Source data
□ □ □

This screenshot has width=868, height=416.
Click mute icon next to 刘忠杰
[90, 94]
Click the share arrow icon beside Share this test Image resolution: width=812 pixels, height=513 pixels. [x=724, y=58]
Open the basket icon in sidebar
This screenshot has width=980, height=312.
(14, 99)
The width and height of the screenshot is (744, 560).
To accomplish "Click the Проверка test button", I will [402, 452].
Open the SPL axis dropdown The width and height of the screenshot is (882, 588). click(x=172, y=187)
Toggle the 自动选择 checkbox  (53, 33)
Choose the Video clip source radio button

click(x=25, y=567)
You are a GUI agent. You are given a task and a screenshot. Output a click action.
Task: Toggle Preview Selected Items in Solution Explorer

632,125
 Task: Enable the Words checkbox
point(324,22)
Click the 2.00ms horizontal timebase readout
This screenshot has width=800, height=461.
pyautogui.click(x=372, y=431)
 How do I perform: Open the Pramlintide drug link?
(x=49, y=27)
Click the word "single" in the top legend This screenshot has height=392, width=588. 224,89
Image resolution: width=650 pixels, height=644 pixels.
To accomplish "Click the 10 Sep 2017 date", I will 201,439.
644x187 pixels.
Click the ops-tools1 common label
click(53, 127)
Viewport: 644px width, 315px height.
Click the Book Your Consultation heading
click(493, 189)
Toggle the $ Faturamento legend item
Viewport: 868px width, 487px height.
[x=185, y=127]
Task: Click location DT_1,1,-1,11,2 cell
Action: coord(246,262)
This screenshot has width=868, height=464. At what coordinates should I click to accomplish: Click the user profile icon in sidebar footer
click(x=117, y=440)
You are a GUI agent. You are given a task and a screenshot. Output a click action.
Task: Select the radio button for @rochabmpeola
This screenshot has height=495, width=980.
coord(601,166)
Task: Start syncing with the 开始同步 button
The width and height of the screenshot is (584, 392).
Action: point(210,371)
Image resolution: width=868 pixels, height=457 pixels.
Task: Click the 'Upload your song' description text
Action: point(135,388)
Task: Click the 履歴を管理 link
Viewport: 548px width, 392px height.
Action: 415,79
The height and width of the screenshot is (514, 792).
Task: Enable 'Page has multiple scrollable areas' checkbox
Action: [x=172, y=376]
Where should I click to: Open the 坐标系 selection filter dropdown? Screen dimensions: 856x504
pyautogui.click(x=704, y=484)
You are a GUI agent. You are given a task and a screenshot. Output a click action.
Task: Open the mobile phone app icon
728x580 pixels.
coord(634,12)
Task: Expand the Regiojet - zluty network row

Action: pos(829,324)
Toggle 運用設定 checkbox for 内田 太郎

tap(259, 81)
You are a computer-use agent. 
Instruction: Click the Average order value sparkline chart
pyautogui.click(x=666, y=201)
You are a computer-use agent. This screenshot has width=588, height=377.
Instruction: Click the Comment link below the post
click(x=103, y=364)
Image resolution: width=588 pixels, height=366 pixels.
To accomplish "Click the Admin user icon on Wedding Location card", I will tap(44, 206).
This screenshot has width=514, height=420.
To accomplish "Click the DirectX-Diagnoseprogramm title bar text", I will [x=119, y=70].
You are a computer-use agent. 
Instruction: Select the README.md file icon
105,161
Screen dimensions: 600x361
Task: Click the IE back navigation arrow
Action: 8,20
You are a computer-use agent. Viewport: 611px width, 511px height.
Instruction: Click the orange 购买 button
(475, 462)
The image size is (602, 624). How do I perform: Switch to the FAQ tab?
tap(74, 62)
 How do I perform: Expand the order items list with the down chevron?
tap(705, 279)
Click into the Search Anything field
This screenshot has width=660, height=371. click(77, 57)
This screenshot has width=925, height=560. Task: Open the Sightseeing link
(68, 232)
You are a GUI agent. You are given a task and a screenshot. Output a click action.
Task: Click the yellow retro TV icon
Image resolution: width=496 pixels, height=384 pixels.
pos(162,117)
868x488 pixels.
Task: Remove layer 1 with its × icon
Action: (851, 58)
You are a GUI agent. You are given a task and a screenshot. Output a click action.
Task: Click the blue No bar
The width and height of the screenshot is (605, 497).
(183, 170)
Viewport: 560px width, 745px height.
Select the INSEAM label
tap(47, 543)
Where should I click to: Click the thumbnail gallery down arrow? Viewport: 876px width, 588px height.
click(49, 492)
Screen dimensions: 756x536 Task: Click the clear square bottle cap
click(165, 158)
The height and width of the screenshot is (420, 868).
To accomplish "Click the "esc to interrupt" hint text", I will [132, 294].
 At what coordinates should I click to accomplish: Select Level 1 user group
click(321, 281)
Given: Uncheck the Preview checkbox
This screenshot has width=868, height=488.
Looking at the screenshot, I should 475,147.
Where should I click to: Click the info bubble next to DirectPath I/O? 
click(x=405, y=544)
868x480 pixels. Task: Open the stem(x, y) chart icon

□ □ □

→ About this task
Go through the records and print each one exactly.

→ Response to this task
This screenshot has width=868, height=416.
Click mute icon next to 刘忠杰
[90, 94]
Click the share arrow icon beside Share this test Image resolution: width=812 pixels, height=513 pixels. [x=724, y=58]
Open the basket icon in sidebar
This screenshot has width=980, height=312.
(14, 99)
The width and height of the screenshot is (744, 560).
To accomplish "Click the Проверка test button", I will [402, 452].
Open the SPL axis dropdown The width and height of the screenshot is (882, 588). click(x=172, y=187)
Toggle the 自动选择 checkbox  (53, 33)
Choose the Video clip source radio button

click(x=25, y=567)
You are a GUI agent. You are given a task and a screenshot. Output a click action.
Task: Toggle Preview Selected Items in Solution Explorer

632,125
 Task: Enable the Words checkbox
point(324,22)
Click the 2.00ms horizontal timebase readout
This screenshot has width=800, height=461.
pyautogui.click(x=372, y=431)
 How do I perform: Open the Pramlintide drug link?
(x=49, y=27)
Click the word "single" in the top legend This screenshot has height=392, width=588. 224,89
Image resolution: width=650 pixels, height=644 pixels.
To accomplish "Click the 10 Sep 2017 date", I will 201,439.
644x187 pixels.
Click the ops-tools1 common label
click(53, 127)
Viewport: 644px width, 315px height.
Click the Book Your Consultation heading
click(493, 189)
Toggle the $ Faturamento legend item
Viewport: 868px width, 487px height.
[x=185, y=127]
Task: Click location DT_1,1,-1,11,2 cell
Action: coord(246,262)
This screenshot has width=868, height=464. At what coordinates should I click to accomplish: Click the user profile icon in sidebar footer
click(x=117, y=440)
You are a GUI agent. You are given a task and a screenshot. Output a click action.
Task: Select the radio button for @rochabmpeola
This screenshot has height=495, width=980.
coord(601,166)
Task: Start syncing with the 开始同步 button
The width and height of the screenshot is (584, 392).
Action: point(210,371)
Image resolution: width=868 pixels, height=457 pixels.
Task: Click the 'Upload your song' description text
Action: point(135,388)
Task: Click the 履歴を管理 link
Viewport: 548px width, 392px height.
Action: 415,79
The height and width of the screenshot is (514, 792).
Task: Enable 'Page has multiple scrollable areas' checkbox
Action: [x=172, y=376]
Where should I click to: Open the 坐标系 selection filter dropdown? Screen dimensions: 856x504
pyautogui.click(x=704, y=484)
You are a GUI agent. You are given a task and a screenshot. Output a click action.
Task: Open the mobile phone app icon
728x580 pixels.
coord(634,12)
Task: Expand the Regiojet - zluty network row

Action: pos(829,324)
Toggle 運用設定 checkbox for 内田 太郎

tap(259, 81)
You are a computer-use agent. 
Instruction: Click the Average order value sparkline chart
pyautogui.click(x=666, y=201)
You are a computer-use agent. This screenshot has width=588, height=377.
Instruction: Click the Comment link below the post
click(x=103, y=364)
Image resolution: width=588 pixels, height=366 pixels.
To accomplish "Click the Admin user icon on Wedding Location card", I will tap(44, 206).
This screenshot has width=514, height=420.
To accomplish "Click the DirectX-Diagnoseprogramm title bar text", I will [x=119, y=70].
You are a computer-use agent. 
Instruction: Select the README.md file icon
105,161
Screen dimensions: 600x361
Task: Click the IE back navigation arrow
Action: 8,20
You are a computer-use agent. Viewport: 611px width, 511px height.
Instruction: Click the orange 购买 button
(475, 462)
The image size is (602, 624). How do I perform: Switch to the FAQ tab?
tap(74, 62)
 How do I perform: Expand the order items list with the down chevron?
tap(705, 279)
Click into the Search Anything field
This screenshot has width=660, height=371. click(77, 57)
This screenshot has width=925, height=560. Task: Open the Sightseeing link
(68, 232)
You are a GUI agent. You are given a task and a screenshot. Output a click action.
Task: Click the yellow retro TV icon
Image resolution: width=496 pixels, height=384 pixels.
pos(162,117)
868x488 pixels.
Task: Remove layer 1 with its × icon
Action: (851, 58)
You are a GUI agent. You are given a task and a screenshot. Output a click action.
Task: Click the blue No bar
The width and height of the screenshot is (605, 497).
(183, 170)
Viewport: 560px width, 745px height.
Select the INSEAM label
tap(47, 543)
Where should I click to: Click the thumbnail gallery down arrow? Viewport: 876px width, 588px height.
click(49, 492)
Screen dimensions: 756x536 Task: Click the clear square bottle cap
click(165, 158)
The height and width of the screenshot is (420, 868).
To accomplish "Click the "esc to interrupt" hint text", I will [132, 294].
 At what coordinates should I click to accomplish: Select Level 1 user group
click(321, 281)
Given: Uncheck the Preview checkbox
This screenshot has width=868, height=488.
Looking at the screenshot, I should 475,147.
Where should I click to: Click the info bubble next to DirectPath I/O? 
click(x=405, y=544)
868x480 pixels. Task: Open the stem(x, y) chart icon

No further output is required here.